La señora Reed levantó la vista de su labor y sus ojos se fijaron en los míos, y, al mismo tiempo, sus dedos interrumpieron sus ligeros movimientos.
—Sal de la habitación y vuelve al cuarto de los niños —me ordenó. Debió de encontrar insolente mi mirada, porque habló con una ira exacerbada que intentaba contener. Me levanté, me dirigí a la puerta; volví, crucé la habitación hasta la ventana y luego me acerqué a ella.
Sentía la necesidad de hablar: me habían agraviado, y tenía que desquitarme, pero ¿cómo? ¿Qué fuerza tenía yo para vengarme de mi adversaria? Hice acopio de energía y me lancé con estas palabras:
—No soy mentirosa. Si así fuera, diría que la quiero a usted. Pero le aseguro que no la quiero: me desagrada usted más que nadie en el mundo a excepción de John Reed. En cuanto a este libro sobre la mentirosa, puede usted dárselo a su hija Georgiana, puesto que ella es la que dice mentiras y no yo.
Las manos de la señora Reed yacían quietas sobre su labor, sus ojos gélidos seguían fijos en los míos.
—¿Qué más tienes que decir? —preguntó, con un tono más apropiado para hablar con un adversario adulto que con una niña.

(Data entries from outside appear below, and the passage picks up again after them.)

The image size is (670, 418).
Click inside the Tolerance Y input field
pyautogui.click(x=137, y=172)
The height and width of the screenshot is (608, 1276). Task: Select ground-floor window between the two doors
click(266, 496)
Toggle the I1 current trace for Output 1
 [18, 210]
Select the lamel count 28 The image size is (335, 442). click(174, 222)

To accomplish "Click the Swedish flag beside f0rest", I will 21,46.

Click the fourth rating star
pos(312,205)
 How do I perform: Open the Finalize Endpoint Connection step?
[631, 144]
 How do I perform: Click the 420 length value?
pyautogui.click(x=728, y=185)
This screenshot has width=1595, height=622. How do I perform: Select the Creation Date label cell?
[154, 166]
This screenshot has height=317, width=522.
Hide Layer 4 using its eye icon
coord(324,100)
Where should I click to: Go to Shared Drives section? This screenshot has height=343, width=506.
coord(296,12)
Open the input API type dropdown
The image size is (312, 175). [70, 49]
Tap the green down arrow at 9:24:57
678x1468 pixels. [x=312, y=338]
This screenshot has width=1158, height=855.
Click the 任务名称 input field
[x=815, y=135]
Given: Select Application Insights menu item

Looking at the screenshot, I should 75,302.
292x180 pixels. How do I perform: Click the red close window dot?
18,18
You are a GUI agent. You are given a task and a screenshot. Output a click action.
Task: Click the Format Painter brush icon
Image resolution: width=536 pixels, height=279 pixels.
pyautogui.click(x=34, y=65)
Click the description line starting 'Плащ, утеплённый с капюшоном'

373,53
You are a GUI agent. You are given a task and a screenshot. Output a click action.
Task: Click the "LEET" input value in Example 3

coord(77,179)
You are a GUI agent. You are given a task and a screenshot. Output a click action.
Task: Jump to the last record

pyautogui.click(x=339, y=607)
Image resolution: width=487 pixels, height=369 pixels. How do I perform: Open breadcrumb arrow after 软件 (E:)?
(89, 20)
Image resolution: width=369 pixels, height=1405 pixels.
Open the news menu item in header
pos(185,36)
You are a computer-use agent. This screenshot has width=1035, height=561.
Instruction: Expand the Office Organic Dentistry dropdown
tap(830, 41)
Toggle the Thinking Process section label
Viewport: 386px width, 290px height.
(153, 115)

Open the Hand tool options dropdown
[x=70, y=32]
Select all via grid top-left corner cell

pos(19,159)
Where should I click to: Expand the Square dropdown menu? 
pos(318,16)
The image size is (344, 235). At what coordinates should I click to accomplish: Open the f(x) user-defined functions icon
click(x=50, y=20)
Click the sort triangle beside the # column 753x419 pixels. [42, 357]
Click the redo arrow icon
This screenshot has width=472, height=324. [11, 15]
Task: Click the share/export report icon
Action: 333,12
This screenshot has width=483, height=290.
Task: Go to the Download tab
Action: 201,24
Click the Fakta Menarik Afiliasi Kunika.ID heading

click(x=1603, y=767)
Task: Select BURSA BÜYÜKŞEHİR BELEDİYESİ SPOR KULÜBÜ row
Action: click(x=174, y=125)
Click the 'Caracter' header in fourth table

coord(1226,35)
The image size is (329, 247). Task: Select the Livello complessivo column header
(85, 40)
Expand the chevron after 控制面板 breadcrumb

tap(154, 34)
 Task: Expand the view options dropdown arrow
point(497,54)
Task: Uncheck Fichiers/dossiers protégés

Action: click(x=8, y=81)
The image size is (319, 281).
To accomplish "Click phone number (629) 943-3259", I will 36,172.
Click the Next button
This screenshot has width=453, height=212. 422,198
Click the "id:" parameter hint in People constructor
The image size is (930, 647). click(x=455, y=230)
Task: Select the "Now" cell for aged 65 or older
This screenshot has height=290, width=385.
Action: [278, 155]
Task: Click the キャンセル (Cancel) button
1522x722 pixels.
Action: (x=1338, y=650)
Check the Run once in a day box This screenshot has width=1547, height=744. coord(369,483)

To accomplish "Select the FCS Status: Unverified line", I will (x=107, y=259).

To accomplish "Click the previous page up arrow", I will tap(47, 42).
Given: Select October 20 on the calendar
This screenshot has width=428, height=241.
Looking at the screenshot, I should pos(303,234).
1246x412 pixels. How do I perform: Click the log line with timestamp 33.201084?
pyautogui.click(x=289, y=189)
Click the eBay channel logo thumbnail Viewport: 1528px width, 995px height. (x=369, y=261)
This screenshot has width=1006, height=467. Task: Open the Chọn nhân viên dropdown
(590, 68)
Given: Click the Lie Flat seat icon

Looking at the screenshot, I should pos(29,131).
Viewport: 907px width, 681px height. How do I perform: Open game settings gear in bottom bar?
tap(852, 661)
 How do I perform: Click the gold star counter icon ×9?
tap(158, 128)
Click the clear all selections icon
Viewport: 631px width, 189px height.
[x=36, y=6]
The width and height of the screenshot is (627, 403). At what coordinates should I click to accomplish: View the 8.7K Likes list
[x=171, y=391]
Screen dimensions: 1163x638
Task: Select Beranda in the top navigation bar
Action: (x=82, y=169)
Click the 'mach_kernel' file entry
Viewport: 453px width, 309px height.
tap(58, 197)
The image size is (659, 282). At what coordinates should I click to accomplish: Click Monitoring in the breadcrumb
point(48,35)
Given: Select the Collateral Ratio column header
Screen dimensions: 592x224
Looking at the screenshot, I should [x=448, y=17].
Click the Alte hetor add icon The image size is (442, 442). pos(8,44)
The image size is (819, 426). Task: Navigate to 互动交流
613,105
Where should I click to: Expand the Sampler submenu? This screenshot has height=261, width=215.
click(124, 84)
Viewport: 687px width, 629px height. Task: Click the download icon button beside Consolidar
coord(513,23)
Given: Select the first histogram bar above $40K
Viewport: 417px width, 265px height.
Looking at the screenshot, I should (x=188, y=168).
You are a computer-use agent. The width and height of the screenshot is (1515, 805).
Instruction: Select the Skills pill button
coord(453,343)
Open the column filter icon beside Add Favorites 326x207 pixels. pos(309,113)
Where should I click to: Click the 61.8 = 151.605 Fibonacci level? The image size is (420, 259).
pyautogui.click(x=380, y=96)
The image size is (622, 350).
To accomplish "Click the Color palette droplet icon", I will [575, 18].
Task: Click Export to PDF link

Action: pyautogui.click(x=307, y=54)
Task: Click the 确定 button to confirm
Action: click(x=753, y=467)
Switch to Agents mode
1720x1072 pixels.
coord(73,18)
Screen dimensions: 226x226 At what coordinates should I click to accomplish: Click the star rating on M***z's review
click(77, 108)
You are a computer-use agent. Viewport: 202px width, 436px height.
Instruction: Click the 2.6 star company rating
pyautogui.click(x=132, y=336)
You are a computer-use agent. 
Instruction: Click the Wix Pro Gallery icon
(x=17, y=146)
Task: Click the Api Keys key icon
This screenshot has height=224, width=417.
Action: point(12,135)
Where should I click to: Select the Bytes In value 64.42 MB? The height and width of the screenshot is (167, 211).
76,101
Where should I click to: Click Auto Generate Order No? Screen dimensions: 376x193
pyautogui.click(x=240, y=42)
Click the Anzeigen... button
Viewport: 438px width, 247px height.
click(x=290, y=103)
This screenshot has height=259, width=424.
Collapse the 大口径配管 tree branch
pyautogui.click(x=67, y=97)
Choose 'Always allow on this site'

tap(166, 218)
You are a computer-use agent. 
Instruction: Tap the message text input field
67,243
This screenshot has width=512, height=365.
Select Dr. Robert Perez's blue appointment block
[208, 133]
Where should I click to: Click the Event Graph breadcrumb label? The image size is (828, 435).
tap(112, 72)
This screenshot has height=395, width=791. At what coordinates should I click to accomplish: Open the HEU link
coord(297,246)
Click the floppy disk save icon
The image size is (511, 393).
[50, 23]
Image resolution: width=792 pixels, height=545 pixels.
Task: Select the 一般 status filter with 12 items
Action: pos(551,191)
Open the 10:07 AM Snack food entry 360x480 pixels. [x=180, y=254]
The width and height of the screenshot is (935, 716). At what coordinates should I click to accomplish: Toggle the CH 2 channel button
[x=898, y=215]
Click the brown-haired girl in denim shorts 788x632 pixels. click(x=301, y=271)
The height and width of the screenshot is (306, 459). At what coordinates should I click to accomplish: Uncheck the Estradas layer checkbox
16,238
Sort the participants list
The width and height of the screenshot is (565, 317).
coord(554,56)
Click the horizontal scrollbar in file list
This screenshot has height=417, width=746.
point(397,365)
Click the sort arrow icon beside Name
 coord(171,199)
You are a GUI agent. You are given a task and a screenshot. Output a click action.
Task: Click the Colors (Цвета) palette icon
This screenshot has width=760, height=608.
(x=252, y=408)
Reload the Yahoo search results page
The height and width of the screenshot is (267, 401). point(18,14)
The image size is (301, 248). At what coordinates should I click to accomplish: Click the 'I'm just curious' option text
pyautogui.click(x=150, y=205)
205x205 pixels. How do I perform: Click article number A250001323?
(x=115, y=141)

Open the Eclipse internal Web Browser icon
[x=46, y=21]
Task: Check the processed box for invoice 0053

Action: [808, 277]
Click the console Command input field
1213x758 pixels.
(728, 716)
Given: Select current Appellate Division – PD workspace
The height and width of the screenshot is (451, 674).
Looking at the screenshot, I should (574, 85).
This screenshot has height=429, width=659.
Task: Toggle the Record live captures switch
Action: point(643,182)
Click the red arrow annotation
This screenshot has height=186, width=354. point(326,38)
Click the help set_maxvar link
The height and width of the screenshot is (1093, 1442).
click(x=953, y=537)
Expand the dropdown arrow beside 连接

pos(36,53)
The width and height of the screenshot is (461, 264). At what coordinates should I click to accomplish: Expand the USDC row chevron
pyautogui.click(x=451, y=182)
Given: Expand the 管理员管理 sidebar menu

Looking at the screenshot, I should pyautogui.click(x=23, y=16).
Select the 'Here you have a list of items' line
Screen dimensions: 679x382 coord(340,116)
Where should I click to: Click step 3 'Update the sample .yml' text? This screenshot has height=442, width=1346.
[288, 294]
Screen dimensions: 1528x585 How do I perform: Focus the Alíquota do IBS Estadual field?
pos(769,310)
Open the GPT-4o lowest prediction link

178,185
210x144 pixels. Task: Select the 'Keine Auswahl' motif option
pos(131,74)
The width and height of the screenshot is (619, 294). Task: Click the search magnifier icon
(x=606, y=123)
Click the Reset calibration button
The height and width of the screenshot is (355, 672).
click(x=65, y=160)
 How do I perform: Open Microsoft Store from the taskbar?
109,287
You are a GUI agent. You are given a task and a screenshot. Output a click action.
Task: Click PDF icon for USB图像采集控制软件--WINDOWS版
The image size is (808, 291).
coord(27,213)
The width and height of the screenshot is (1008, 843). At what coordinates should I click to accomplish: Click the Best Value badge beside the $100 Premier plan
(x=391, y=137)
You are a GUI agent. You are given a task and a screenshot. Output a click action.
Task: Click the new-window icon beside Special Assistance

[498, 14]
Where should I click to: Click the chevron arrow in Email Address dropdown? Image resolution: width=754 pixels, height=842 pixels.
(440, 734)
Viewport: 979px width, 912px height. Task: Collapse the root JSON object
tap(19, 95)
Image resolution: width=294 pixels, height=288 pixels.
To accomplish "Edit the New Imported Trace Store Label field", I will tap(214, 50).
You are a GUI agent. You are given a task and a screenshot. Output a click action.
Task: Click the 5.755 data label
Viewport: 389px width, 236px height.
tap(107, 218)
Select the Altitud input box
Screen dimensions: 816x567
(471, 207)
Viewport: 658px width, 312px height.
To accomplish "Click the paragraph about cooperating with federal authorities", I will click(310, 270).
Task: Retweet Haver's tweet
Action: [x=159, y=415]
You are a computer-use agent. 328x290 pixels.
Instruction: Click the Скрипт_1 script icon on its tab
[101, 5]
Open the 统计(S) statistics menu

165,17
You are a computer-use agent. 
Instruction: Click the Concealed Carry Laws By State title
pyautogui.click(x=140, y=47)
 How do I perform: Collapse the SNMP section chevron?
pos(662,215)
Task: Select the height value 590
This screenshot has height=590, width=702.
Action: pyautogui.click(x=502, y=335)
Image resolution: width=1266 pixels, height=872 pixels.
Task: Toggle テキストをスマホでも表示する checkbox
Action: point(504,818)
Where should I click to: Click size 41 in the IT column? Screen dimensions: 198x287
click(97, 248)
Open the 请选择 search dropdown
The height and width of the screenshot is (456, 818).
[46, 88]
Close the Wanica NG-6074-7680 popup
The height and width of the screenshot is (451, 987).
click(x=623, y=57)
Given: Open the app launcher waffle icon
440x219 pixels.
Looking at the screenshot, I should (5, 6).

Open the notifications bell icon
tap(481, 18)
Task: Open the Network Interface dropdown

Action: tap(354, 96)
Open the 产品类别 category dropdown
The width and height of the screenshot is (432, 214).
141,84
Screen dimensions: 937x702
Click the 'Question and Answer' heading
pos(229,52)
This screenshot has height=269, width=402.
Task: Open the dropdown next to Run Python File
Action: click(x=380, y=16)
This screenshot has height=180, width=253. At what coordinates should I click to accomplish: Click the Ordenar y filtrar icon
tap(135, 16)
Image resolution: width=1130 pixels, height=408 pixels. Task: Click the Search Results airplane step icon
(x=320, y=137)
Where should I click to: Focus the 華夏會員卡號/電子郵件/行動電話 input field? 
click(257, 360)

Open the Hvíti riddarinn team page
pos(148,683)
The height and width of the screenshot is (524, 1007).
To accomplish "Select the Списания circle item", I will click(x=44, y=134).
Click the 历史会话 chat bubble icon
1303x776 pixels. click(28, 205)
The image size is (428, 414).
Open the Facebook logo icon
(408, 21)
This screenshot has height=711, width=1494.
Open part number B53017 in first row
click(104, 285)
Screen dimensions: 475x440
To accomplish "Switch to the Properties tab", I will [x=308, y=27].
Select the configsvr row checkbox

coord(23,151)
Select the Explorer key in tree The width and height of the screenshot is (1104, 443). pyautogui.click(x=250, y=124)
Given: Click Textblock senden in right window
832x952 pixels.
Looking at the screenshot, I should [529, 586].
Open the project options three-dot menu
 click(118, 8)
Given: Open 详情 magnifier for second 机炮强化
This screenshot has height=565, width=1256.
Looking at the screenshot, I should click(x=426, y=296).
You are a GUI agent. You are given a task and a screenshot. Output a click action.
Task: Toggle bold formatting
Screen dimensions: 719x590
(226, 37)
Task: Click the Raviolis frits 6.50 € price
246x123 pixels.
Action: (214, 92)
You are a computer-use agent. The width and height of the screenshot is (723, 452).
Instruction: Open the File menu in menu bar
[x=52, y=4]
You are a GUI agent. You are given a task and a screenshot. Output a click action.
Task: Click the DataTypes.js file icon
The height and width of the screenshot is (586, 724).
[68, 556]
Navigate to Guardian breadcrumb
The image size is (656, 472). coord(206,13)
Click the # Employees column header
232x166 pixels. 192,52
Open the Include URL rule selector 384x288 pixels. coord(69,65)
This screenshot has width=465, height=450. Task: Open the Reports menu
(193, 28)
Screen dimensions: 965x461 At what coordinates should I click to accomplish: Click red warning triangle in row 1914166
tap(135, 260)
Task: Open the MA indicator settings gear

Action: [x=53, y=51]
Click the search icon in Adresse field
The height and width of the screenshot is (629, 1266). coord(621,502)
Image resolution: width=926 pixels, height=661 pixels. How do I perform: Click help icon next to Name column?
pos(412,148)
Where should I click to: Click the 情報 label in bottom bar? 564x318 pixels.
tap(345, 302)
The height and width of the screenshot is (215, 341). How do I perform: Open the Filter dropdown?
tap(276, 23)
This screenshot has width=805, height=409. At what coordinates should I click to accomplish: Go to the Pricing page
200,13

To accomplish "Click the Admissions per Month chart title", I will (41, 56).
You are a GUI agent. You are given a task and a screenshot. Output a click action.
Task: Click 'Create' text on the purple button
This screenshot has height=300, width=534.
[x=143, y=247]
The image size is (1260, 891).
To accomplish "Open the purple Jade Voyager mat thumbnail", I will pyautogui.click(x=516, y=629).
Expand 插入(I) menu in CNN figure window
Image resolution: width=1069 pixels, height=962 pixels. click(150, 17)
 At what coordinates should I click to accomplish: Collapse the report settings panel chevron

Su mirada y su voz despertaron en mí una gran antipatía. Con todo el cuerpo temblando, dominado por un nerviosismo incontrolable, proseguí:
—Me alegro de que no sea pariente mía. En toda mi vida volveré a llamarle tía. Nunca vendré a visitarla cuando sea mayor, y si me preguntan si la quería o cómo me trataba usted, diré que solo pensar en usted me pone enferma y que me ha tratado con una crueldad despiadada.
—¿Cómo te atreves a hablar así, Jane Eyre?
—¿Que cómo me atrevo? ¿Cómo me atrevo, señora Reed? Porque es la verdad. Usted cree que no tengo sentimientos y que puedo vivir sin amor y bondad, pero no es así y no tiene usted compasión. Recordaré cómo me volvió a encerrar cruel y violentamente en el cuarto rojo, aunque desfallecía, me moría de pena, y gritaba: «¡Piedad, piedad, tía Reed!». Y me impuso ese castigo porque su hijo malvado me golpeó sin ningún motivo. A cualquiera que me lo pregunte, le contaré esto mismo. La gente cree que usted es una buena mujer, pero es mala y dura de corazón. ¡Usted sí que es falsa!
Antes de acabar este discurso, mi alma empezó a ensancharse con la mayor sensación de libertad y triunfo que jamás había experimentado. Era como si se hubiera roto un lazo invisible, dejándome inesperadamente libre. Con razón me sentía así: la señora Reed parecía asustada, su labor se cayó de su regazo, levantó las manos, empezó a mecerse y torció la cara como si fuera a llorar.
—Jane, estás equivocada, ¿qué te ocurre? ¿Por qué tiemblas de esta manera? ¿Quieres beber un poco de agua?
—No, señora Reed.
—¿Quieres alguna otra cosa? Te aseguro que quiero ser tu amiga.
—No es verdad. Le ha dicho usted al señor Brocklehurst que tenía mal carácter, que era mentirosa. Yo me encargaré de que en Lowood todos sepan lo que es usted y lo que ha hecho.
—Jane, no entiendes estas cosas. A los niños hay que corregirles los defectos.
—La mentira no es uno de mis defectos —chillé con voz salvaje.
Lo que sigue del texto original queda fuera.